"Lady Caroline Lorgnette" from Los Angeles Iptrademarkattorney.com
In Cosmetic Ideas, Inc. v. IAC, No. 08-56079 (May 25, 2020), USDJ David G. Trager from the EDNY (Brooklyn), wrote a thoughtful and sensible opinion that eliminates one of the major annoyances facing copyright litigants in a rush, but who don't want to pay the Copyright Office's spectacularly high "special handling" fees. The case involved a cosmetic jeweler's case against the Home Shopping Network.
The issue, recently brought to the fore in the recent Supreme Court case Reed-Elsevier, Inc. v.

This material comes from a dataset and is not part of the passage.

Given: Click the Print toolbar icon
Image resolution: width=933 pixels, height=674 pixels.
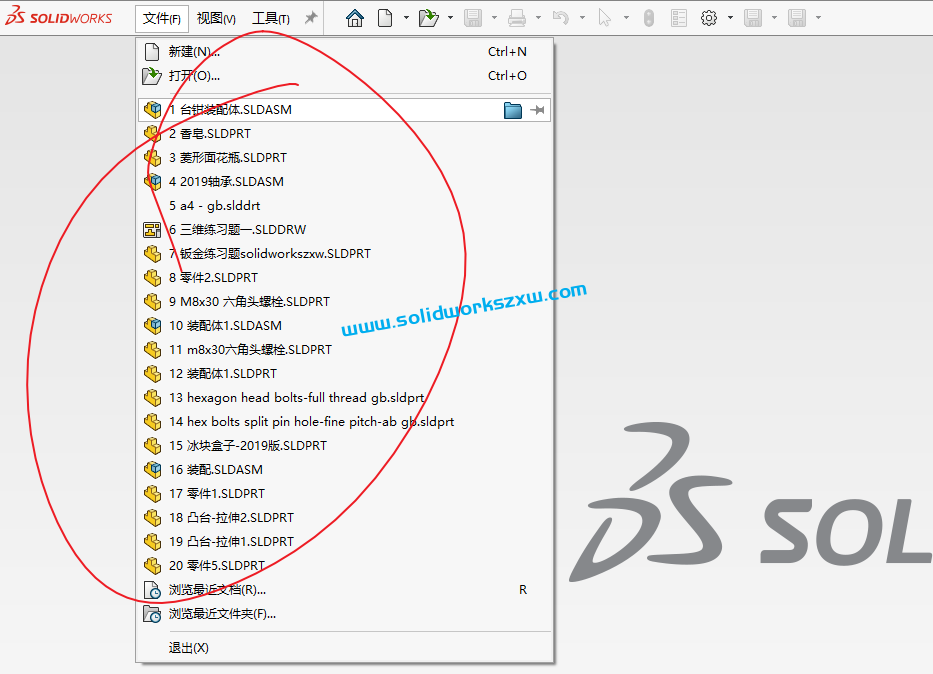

Muchnick, ___ U.S.___, 130 S.Ct. 1237 (2010), was this:
If you file an application with the Copyright Office, but the Register of Copyrights hasn't registered it, can you file a lawsuit before you get the registration certificate?
SCOTUS noted in Reed-Elsevier, Inc. v. Muchnick that the Circuit courts were divided over the issue, but it wasn't the precise issue before them, so declined to resolve it. Reed-Elsevier, Inc. v. Muchnick decided that the Copyright Act 17 usc 411's requirement that a copyright claimant's claim be registered was a "claim processing rule" and did not implicate the court's subject matter jurisdiction.
Cosmetic Ideas, Inc. v. IAC, the Ninth Circuit analyzed seemingly conflicting provisions in the Copyright Act for clues, but didn't find the answer. Relying on a common sense practical approach, it went with registration occurring upon the filing of the application.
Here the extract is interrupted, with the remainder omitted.